> REQUIREMENT A: Write out the part of the post on Virginia jobs and H-1B visa petitions that opens with the words containing "The topic of" and closes with "Open Data (Link)".
> REQUIREMENT B: Translate this sentence from the post on Virginia jobs and H-1B visa petitions into Spanish: "The project is from my DEAN 690 course in GMU."

** BEGIN PASSAGE PROVIDED **

顯示具有 Data Preprocessing 標籤的文章。 顯示所有文章
顯示具有 Data Preprocessing 標籤的文章。 顯示所有文章

2017年6月3日 星期六

2016 Virginia job description V.S. H-1B Visa Petitions 2011-2016 Datasets

1. Introduction
         This project explore two datasets. The project is from my DEAN 690 course in GMU.
The topic of this project is Data Analytics Approach to Foreign Student Data Analytics Job Opportunity Search.
2. Purpose
          As technology growing, the jobs are changing in process. [1] As this trend, this article explored two datasets: Virginia job description in 2016 and H1B Visa petitions 2011-2016.  This article used two datasets to find link from jobs between Americans and international students in order to provide visualization graphs and suggestions for future student in data science field. The purpose of the article is give better comprehension about data analytics jobs in Virginia area.

3. Datasets Description
1st Dataset: 2016 Virginia job description
Source: Virginia Government Open Data (Link)
id title url baseSalary_maxSalary baseSalary_medianSalary baseSalary_minSalary baseSalary_salary dateExpires datePosted educationRequirements employmentType experienceRequirements hiringOrganization_geo_latitude hiringOrganization_geo_longitude hiringOrganization_location hiringOrganization_logo hiringOrganization_organizationCode hiringOrganization_organizationDescription hiringOrganization_organizationName hiringOrganization_organizationTaxID hiringOrganization_organizationUnit hiringOrganization_url incentiveCompensation jobBenefits jobDescription jobLocation_address_countryCode jobLocation_address_countryName jobLocation_address_extendedAddress jobLocation_address_fullText jobLocation_address_locality jobLocation_address_postOfficeBox jobLocation_address_postalCode jobLocation_address_region jobLocation_address_regionCode jobLocation_address_streetAddress jobLocation_geo_latitude jobLocation_geo_longitude normalizedTitle_onetCode normalizedTitle_onetName numberOfOpenings occupationalCategory positionPeriod_endDate positionPeriod_startDate qualifications responsibilities salaryCurrency skills specialCommitments veteranCommitment workHours

2nd Dataset: H-1B Visa Petitions 2011-2016
Source: Kaggle (Link)

** END PASSAGE PROVIDED **
** BEGIN DATA PROVIDED **

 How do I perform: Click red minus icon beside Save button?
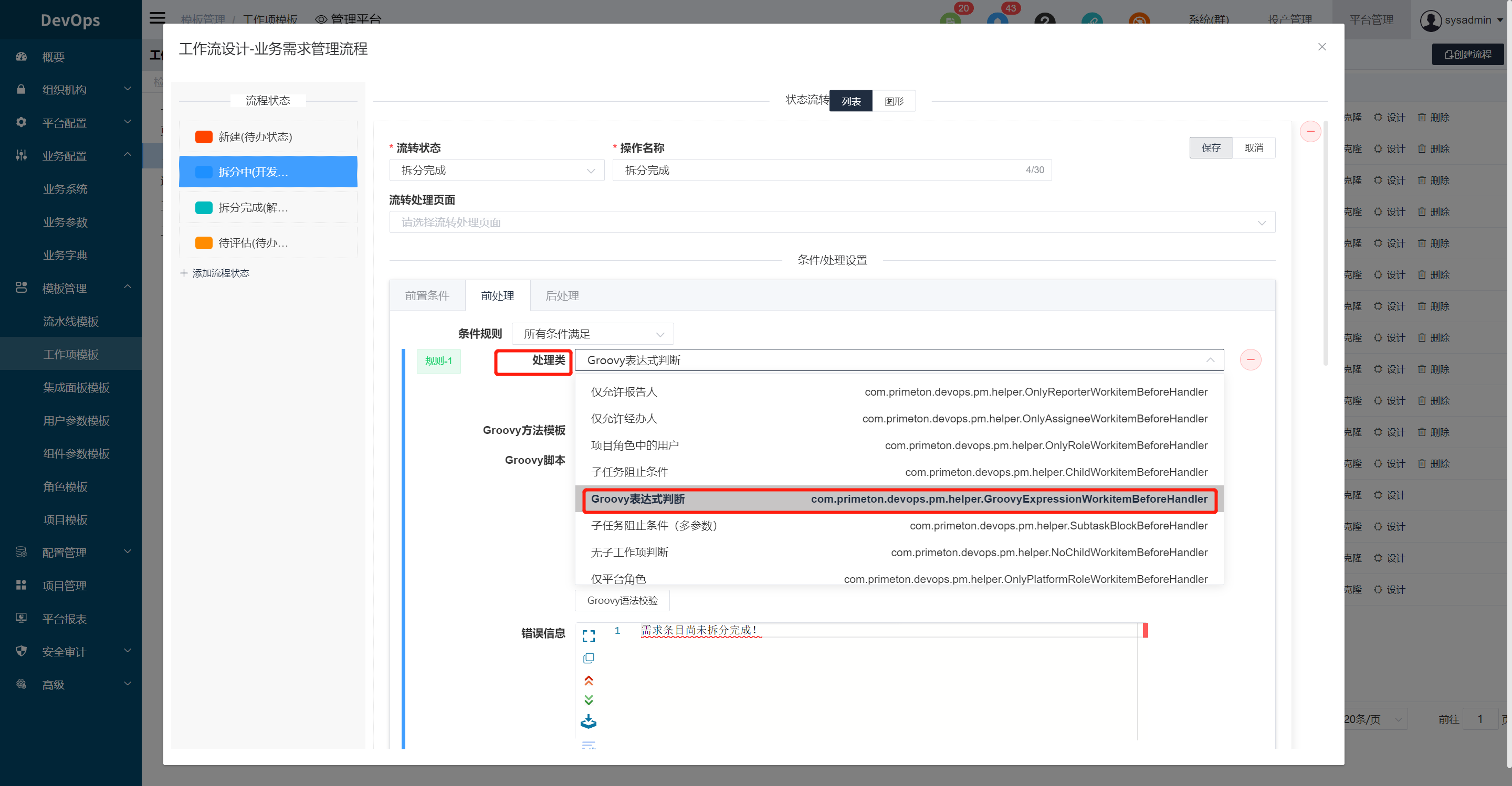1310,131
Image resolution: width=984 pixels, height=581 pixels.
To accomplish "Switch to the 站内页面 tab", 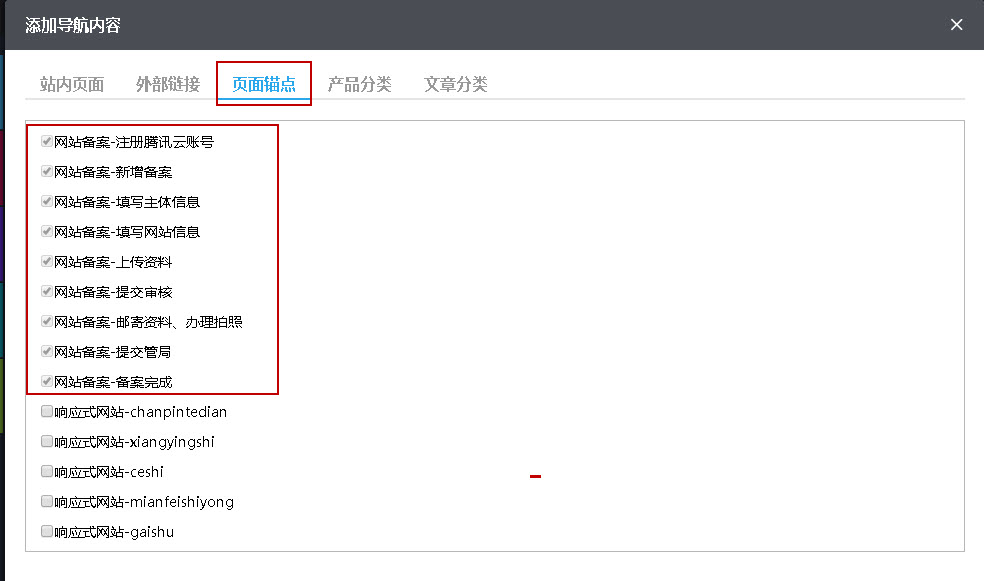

** END DATA PROVIDED **

> FULL OUTPUT A:
The topic of this project is Data Analytics Approach to Foreign Student Data Analytics Job Opportunity Search.
2. Purpose
          As technology growing, the jobs are changing in process. [1] As this trend, this article explored two datasets: Virginia job description in 2016 and H1B Visa petitions 2011-2016.  This article used two datasets to find link from jobs between Americans and international students in order to provide visualization graphs and suggestions for future student in data science field. The purpose of the article is give better comprehension about data analytics jobs in Virginia area.

3. Datasets Description
1st Dataset: 2016 Virginia job description
Source: Virginia Government Open Data (Link)

> FULL OUTPUT B: El proyecto es de mi curso DEAN 690 en GMU.